WHAT YOU ARE ASKED TO DO —
Would you please copy every line below that includes the string "computer"?

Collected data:
= = =
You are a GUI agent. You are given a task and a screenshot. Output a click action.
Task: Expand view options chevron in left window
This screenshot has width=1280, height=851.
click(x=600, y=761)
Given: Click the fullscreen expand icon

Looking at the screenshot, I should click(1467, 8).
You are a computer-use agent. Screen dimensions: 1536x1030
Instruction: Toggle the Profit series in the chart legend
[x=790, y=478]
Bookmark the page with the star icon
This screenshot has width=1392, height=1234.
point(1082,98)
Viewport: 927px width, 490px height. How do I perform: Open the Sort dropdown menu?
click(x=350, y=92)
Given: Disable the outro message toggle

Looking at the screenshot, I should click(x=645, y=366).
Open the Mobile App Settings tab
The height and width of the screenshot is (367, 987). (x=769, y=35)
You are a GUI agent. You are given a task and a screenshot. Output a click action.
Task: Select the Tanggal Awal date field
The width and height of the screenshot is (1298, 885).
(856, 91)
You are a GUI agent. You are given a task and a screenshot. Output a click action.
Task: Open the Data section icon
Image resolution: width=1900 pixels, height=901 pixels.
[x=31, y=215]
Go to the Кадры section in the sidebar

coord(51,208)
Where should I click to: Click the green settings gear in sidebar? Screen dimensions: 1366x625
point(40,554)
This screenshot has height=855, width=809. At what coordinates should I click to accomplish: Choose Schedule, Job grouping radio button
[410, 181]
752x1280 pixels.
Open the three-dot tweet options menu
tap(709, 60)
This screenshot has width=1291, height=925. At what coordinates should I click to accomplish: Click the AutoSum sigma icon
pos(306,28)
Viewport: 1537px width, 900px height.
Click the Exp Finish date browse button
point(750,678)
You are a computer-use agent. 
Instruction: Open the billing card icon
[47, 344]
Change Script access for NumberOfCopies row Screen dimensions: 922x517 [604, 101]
= = =
ANSWER TO THE PROBLEM —
You are a computer-use agent. Screen dimensions: 1536x1030
You are a computer-use agent. 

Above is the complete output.